Ia mengingatkan bagi masyarakat yang tinggal di zona rawan bencana, untuk memantau kondisi lingkungan sekitar dan segera melapor ke perangkat kelurahan, KSB setempat atau BPBD jika melihat tanda-tanda potensi bahaya.
“Pemerintah Kota bersama BPBD, dinas terkait, dan seluruh unsur kebencanaan untuk bersiaga memastikan respons cepat bila terjadi situasi darurat. Mari kita saling menjaga, saling mengingatkan, dan bersama-sama meningkatkan kesiapsiagaan demi keselamatan seluruh warga Kota Padang Panjang,” ajak Hendri Arnis.
Sejak beberapa hari lalu Kota Padang Panjang dilanda hujan lebat yang disertai angin kencang dan berdampak terhadap pohon tumbang di beberapa kelurahan dan ancaman longsor di beberapa titik lokasi. Sabtu lalu rumah warga di Kelurahan Koto Katik, Kecamatan Padang Panjang Timur dihantam badai, sementara pohon tumbang terjadi dekat MAN1 Padang Panjang, Kelurahan Gantiang dan di jalan lingkar Islamic Center.
Plt. Kepala BPBD Kebangpol Kota Padang Panjang, Noviyanti, menghimbau seluruh masyarakat untuk tetap waspada dan meningkatkan kesiapsiagaan.
“Dengan meningkatnya intensitas hujan lebat disertai angin kencang, berpotensi menimbulkan banjir, banjir bandang, tanah longsor, pohon tumbang, serta gangguan infrastruktur, masyarakat diimbau untuk waspada, karena hujan dan angin kencang masih berlangsung,” ujar Noviyanti.
Ia juga mengingatkan warga saat terjadi angin kencang, menghindari berteduh atau berada di bawah pohon besar, papan reklame, atau bangunan yang tidak kokoh.
“Bagi pengendara, kurangi kecepatan dan tingkatkan kewaspadaan di jalanan yang licin dan berkabut.
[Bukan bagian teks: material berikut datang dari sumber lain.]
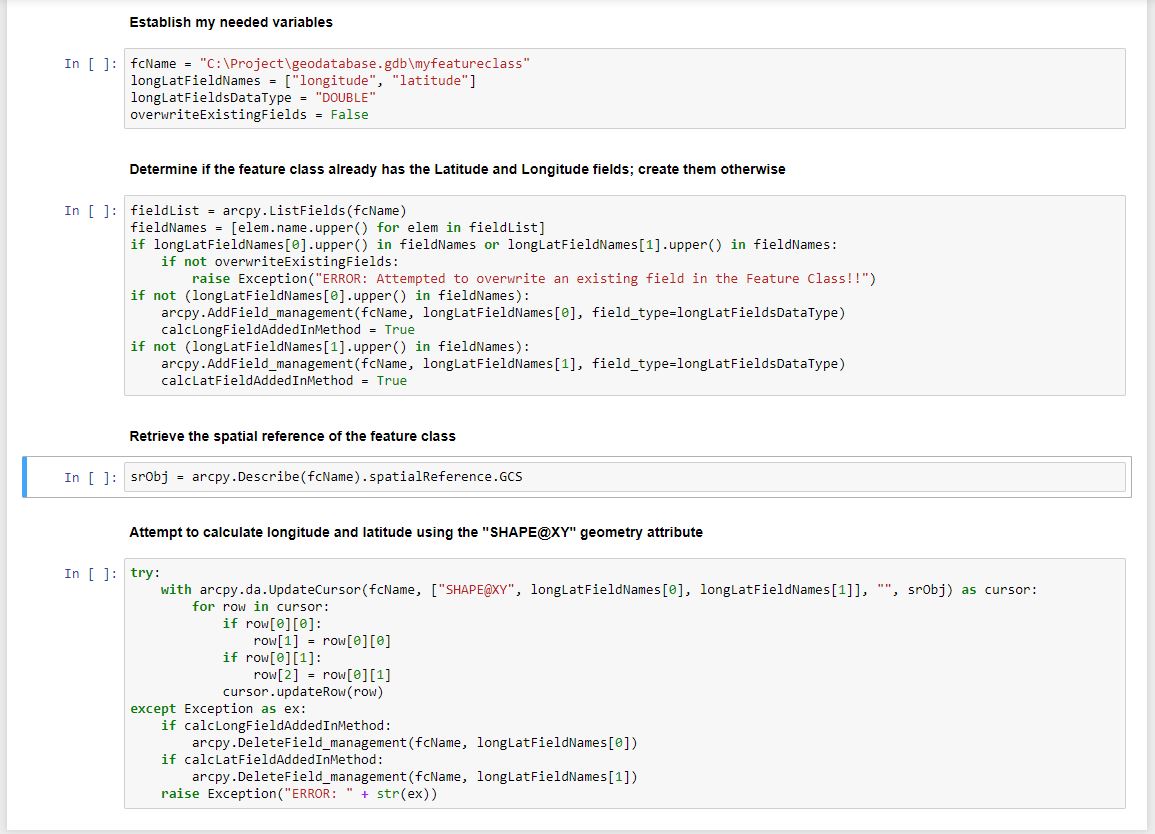Select the "Retrieve the spatial reference" markdown heading
The height and width of the screenshot is (834, 1155).
pos(292,436)
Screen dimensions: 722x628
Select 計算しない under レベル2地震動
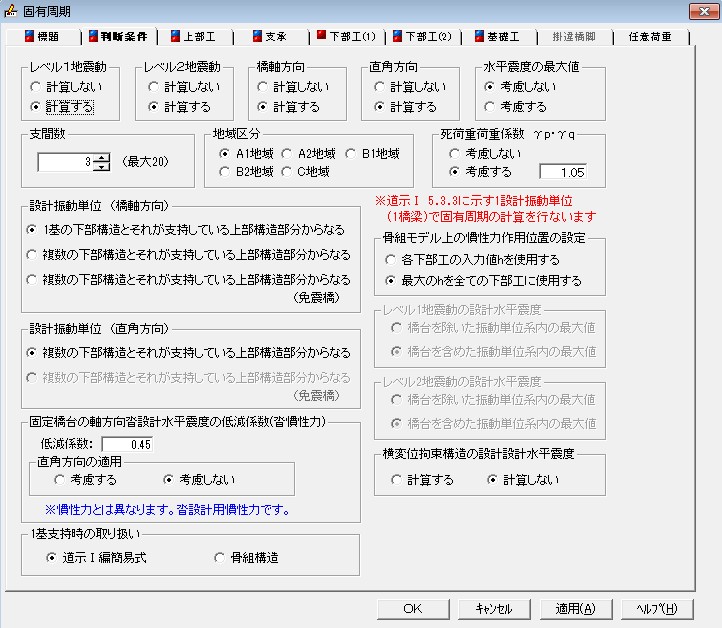[155, 87]
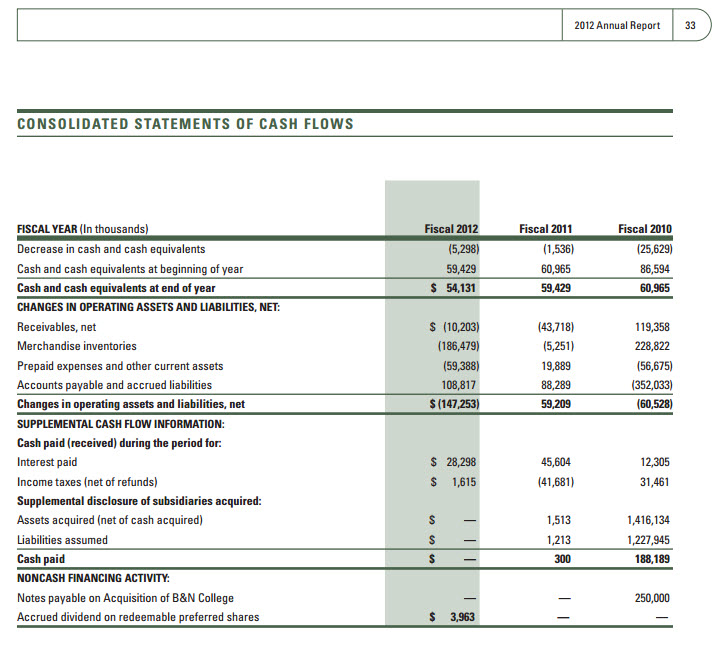Viewport: 715px width, 653px height.
Task: Click the Interest paid row label
Action: (x=47, y=462)
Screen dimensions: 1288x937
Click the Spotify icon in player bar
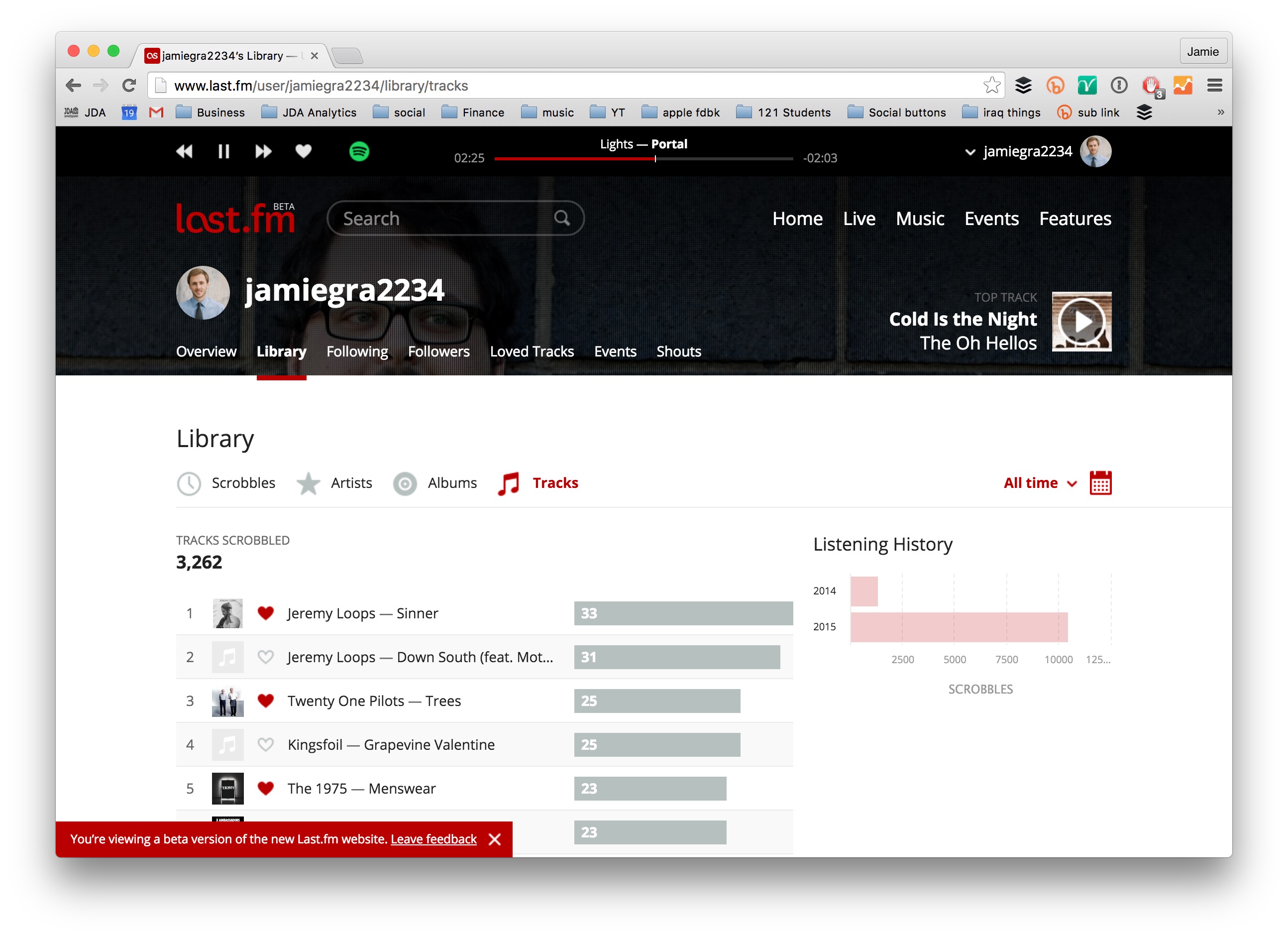pyautogui.click(x=359, y=151)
Jika melihat tanda-tanda potensi longsor seperti retakan tanah, suara gemuruh, atau aliran air yang berubah warna, segera menjauh dari lokasi dan laporkan kepada perangkat kelurahan, KSB setempat atau BPBD Kota Padang Panjang.
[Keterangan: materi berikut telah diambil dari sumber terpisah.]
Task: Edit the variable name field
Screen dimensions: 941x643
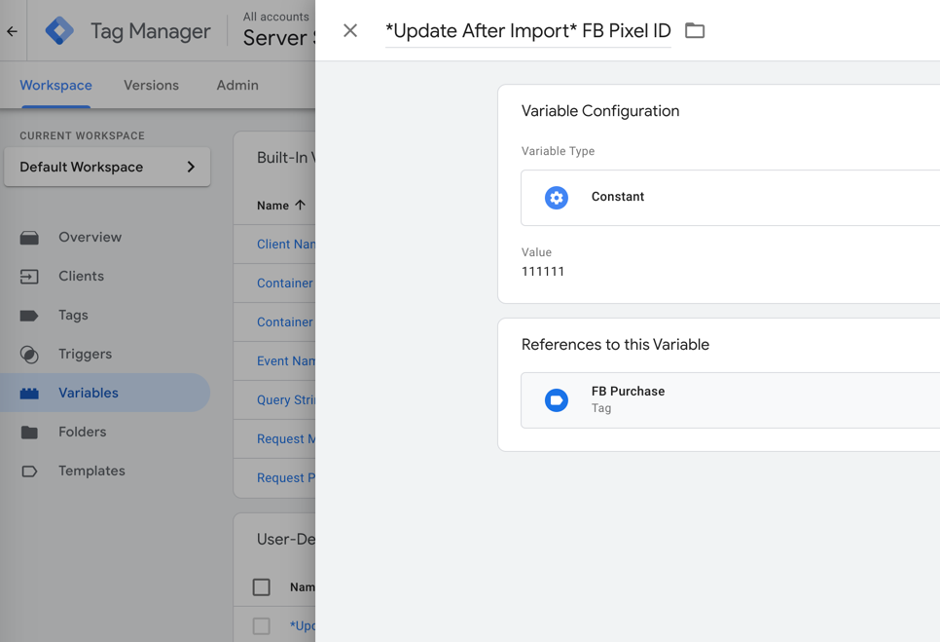Action: (527, 31)
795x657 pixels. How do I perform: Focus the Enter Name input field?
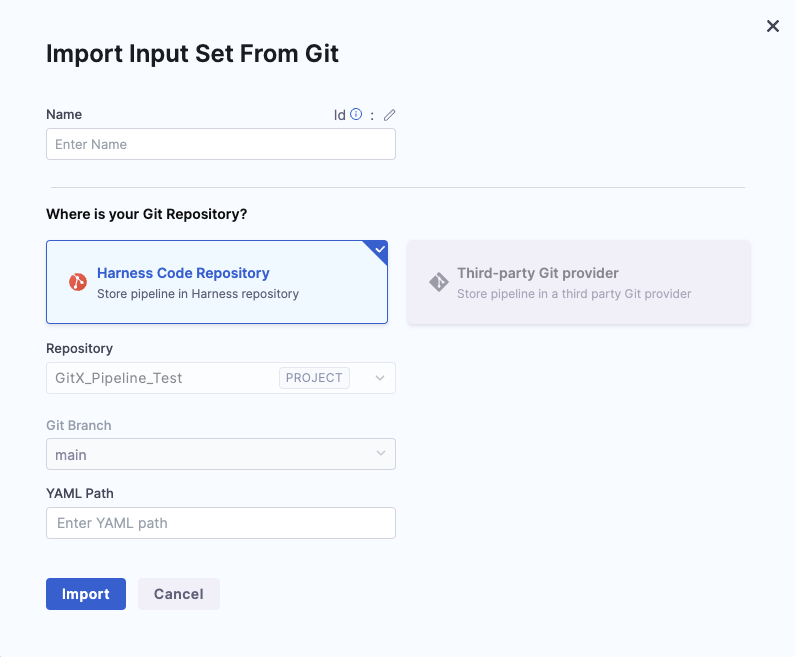click(x=220, y=144)
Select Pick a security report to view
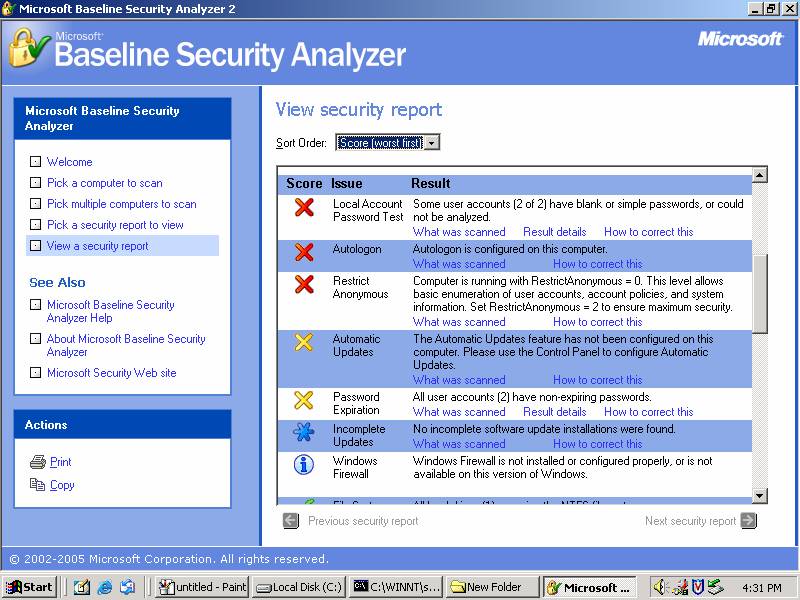Image resolution: width=800 pixels, height=600 pixels. point(115,225)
Sementara merespon musibah rumah warga dihantam badai Sabtu lalu, Pemkot Padang Panjang, bergerak cepat. Minggu (23/11), Dinas Sosial PPKBPPPA, Plt. Lurah Koto Katik, Ryan Afrinaldi, Tim Tagana, PSM, Bhabinkamtibmas, ketua RT, serta unsur terkait lainnya, membantu para korban di RT 02 dan RT 04 dengan menyerahkan bantuan berupa sembako, family kit, perlengkapan dapur, makanan siap saji, terpal, selimut, matras, hingga perlengkapan ibadah disalurkan satu per satu kepada warga yang terdampak.
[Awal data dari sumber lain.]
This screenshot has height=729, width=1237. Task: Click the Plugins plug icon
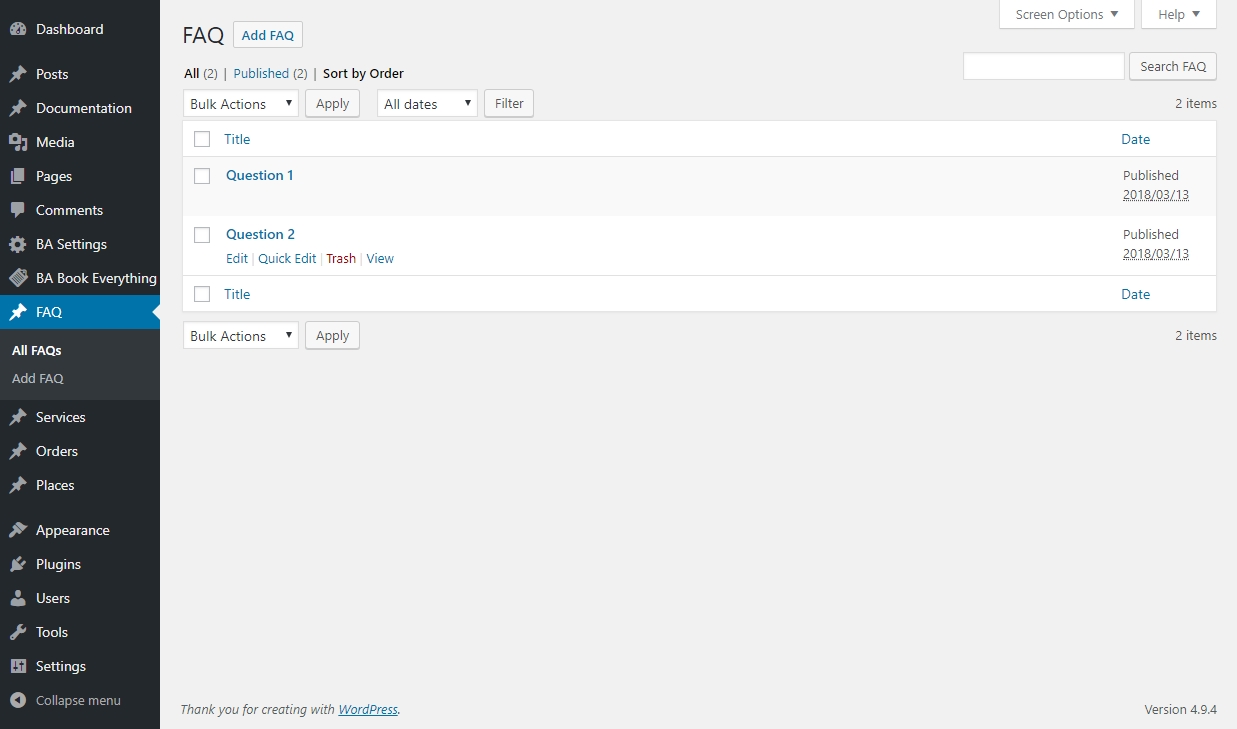tap(18, 564)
“Kami langsung menyalurkan bantuan kepada warga yang rumahnya berada di sekitar Islamic Centre. Alhamdulillah bantuan sudah diterima, dan kami berharap ini bisa meringankan beban saudara-saudara kita yang sedang diuji, “Kami sudah berkoordinasi dengan Baznaz untuk ikut membantu perbaikan rumah warga yang rusak parah tersebut,” ungkap Kepala Dinas Sosial PPKBPPPA, Dr. Winarno.
Saat kejadian Sabtu malam lalu, BPBD Kesbangpol turun ke lokasi untuk membersihkan puing-puing dan melakukan penanganan awal. Satu rumah dilaporkan mengalami kerusakan berat akibat atap rumahnya tersapu angin.